Hausangestellte und Gärtner gehören in jeden Haushalt
    Das stimmt! Während ich fröhlich streiche, blogge und Portugiesisch lerne, kann ich durch unsere große Fensterfront in fast jeder Wohnung eine Haushälterin erkennen, die putzt und die Kinder versorgt. Leider gilt der Grundsatz „je dunkler die Hautfarbe, desto schlechter der Job“ hier auch. Hausangestellte und Gärtner sind häufig dunkelhäutig.
Alles ist bunt
    Es ist auf jeden Fall viel bunter als in Deutschland. Überall stehen rote, türkise, orange und gelbe Häuschen mit bunten Fensterläden. Die blühenden Blumen tun ihr Übriges dazu. Auch die Kleidung der Menschen ist bunter. Ich war vorgestern in einem Einkaufszentrum, in dem es ausschließlich Kleidung mit Blumenmuster gab (ich schwöre es!)
Im Restaurant bezahlt man kiloweise
    Auch davon habe ich hier bereits erzählt. Wenn man mittags essen geht, dann bieten die meisten Restaurants ein Buffett mit Salaten, Maniok, Fleisch und Desserts. Man kann sich den Teller je nach Hunger füllen und bezahlt dann nach Gewicht.
Alle trinken Caipirinha, und zwar 24/7
    Nein, leider nicht ;-) Der bei uns übliche Caipirinha, bestehend aus Limetten, crushed Ice, braunem Zucker und cachaca (Zuckerrohrschnaps) wird hier so gut wie gar nicht getrunken. Der original brasilianische Caipirinha besteht nur aus Cachaca mit Zucker und einer Zitronen(!)scheibe. Ich habe hier noch gar keinen Caipirinha getrunken. Die Brasilianer in unserem Bundesstaat sind Biertrinker.
Die Brasilianer liegen – wenn möglich – immer am Strand
    Das stimmt!!! Von Mitte Dezember bis Mitte Februar sind in Rio Grande do Sul Ferien und die Stadt ist glaubt man Lisi, Francioni und Elisa wie leer gefegt. Die meisten Brasilianer aus unserer Gegend sind in Santa Catarina, dem nördlich angrenzenden Bundesstaat, der wunderschöne Strände zu bieten hat.

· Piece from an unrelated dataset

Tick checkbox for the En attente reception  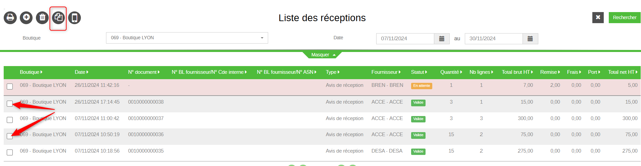pyautogui.click(x=10, y=87)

Wer zurzeit dort nicht im Urlaub ist, fährt zumindest über das Wochenende die kurze Strecke (ca. 700 km!).
Hausangestellte sind Menschen zweiter Klasse
    Bei uns im Haus gilt dies definitiv nicht. Unser „Mädchen für alles“ Nilva wohnt zwar nicht hier, aber sie gehört mit zur Hausgemeinschaft. Sowohl ich als auch alle anderen halten immer Schwätzchen mit ihr. Ich verstehe inzwischen, was sie sagt und kann auch schon mit einfachen 3-Wort-Sätzen antworten, was gestern dazu geführt hat, dass Nilva und Angela, ganz gerührt vor mir standen, sich gegenseitig angeschaut haben und Nilva meinte „Entende-nos melhor e melhor“ (Sie versteht uns immer besser). Ich kam mir ein bisschen vor wie ein Kleinkind, das sprechen lernt und deren Großmütter mit großen Augen vor dem Kinderwagen stehen, weil es zum ersten Mal „Oma“ gesagt hat ;-))
    De facto steigen aber die vielen dunkelhäutigen Hausmädchen abends meist in die Busse, die in die weniger schönen Viertel oder sogar in Richtung favelas fahren.
Brasilien ist nicht sicher
    In meinem Kopf ist der Gedanke, dass es hier gefährlich ist durchaus präsent. Bewegt man sich tagsüber in den Straßen vergisst man dies aber leicht, weil es hell und wunderschön ist, viele Menschen unterwegs sind und alles fröhlich wirkt. Es gibt aber einige Anzeichen, die auch mir bewusst machen, dass wir in einem durchaus gefährlichen Land leben. Man sieht zum Beispiel fast nie Kinder, die alleine unterwegs sind. Wenn überhaupt, gibt es Jugendliche ab 16 Jahren, die aber auch nur in den Einkaufszentren anzutreffen sind. Gerade in unserem Viertel ist fast jedes Haus 24 Stunden bewacht. Manche Häuser teilen sich auch Wachdienste, die dann Wachhäuschen auf der Straße haben. Alle Häuser sind hoch umzäunt, haben Alarmanlagen und die Gärten liegen nach hinten. Auf vielen Straßen gibt es Häuschen für die Militärpolizei. Unverhofft sieht man in manchen Seitenstraßen oder unter Brücken favelas auftauchen, um die ich einen großen Bogen mache. In Banken stehen Männer mit Gewehren oder Pistolen. Wenn es dunkel ist, sieht man fast keine Menschen auf den Straßen. Die Leute nehmen dann das Auto und auch Jan und ich werden hier keine Abendspaziergänge machen.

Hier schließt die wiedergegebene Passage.